Mutual defence clause: what the requirement to help out other member states means
The mutual defence clause, requiring EU countries to help a member state under attack, was invoked for the first time by France in November in the wake of the terrorist attacks in Paris. This has raised many questions about the procedure to follow and the EU's role in it. MEPs discuss this on 20 January and vote on а resolution the following day. Check out our infographic and learn more about the legal basis and its implications.
The legal basis
The clause was introduced in 2009 under Article 42 (7) of the Treaty of the European Union. It says that EU countries are obliged to assist a fellow member state that has become “a victim of armed aggression on its territory” and that this support should be consistent with potential NATO commitments.

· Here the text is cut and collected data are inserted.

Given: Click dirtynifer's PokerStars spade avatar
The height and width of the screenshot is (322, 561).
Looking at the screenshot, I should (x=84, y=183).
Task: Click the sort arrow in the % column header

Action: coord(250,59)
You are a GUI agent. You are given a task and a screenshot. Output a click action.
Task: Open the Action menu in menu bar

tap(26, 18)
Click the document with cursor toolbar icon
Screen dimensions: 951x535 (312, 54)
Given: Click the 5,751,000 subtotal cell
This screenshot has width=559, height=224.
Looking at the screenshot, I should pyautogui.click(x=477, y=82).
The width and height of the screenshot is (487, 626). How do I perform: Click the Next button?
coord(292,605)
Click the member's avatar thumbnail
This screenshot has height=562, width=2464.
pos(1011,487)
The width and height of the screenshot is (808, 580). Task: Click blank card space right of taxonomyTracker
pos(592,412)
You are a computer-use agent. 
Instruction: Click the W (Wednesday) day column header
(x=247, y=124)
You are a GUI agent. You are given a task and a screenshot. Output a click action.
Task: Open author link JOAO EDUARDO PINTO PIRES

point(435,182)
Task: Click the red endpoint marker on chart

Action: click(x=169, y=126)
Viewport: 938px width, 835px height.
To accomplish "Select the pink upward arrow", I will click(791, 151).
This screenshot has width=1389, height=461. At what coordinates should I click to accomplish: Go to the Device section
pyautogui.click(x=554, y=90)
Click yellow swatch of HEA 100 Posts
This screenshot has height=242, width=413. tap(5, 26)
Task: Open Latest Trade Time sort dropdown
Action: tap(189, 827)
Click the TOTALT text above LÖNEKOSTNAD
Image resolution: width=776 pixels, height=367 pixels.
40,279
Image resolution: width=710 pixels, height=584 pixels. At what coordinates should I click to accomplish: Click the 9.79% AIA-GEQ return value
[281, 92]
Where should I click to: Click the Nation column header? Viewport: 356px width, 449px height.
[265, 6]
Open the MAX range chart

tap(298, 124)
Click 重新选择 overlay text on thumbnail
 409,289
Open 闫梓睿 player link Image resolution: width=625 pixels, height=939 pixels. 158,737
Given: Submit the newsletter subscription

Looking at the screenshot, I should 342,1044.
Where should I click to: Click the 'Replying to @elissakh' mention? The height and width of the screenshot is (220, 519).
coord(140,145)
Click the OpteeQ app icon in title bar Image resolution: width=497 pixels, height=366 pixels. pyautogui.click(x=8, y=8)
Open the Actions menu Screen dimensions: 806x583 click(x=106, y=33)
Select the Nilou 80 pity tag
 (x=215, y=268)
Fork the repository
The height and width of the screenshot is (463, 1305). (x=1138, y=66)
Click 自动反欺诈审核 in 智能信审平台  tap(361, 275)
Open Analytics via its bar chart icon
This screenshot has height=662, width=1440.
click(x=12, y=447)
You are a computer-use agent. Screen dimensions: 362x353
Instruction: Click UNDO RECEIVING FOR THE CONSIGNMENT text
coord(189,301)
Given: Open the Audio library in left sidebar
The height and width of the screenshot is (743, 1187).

No formal procedure has been set out and the article does not say that the assistance should be military in nature, so countries such as Austria, Finland, Ireland and Sweden that have a policy of neutrality, can still cooperate.
What form of assistance?
Since the request for assistance was made on 17 November 2015, France has been holding bilateral talks with member states to see what kind of aid is available. Some countries have expressed a willingness to join operations against terrorists in Syria and Iraq, others are ready to increase their presence on other international missions, thus allowing French troops to be transferred elsewhere.
The EU's role
The role of the EU is limited as the exact type of assistance required is being agreed directly between states. Nevertheless, it could help to facilitate and coordinate the process.
In a resolution adopted in November 2012, MEPs invited the EU’s foreign policy chief to propose practical arrangements and guidelines with regard to the mutual defence clause. During this week's plenary session MEPs will debate whether a stronger EU involvement is needed.
The plenary debate on the mutual defence clause will take place on Wednesday evening and MEPs vote on a resolution on Thursday shortly after noon CET.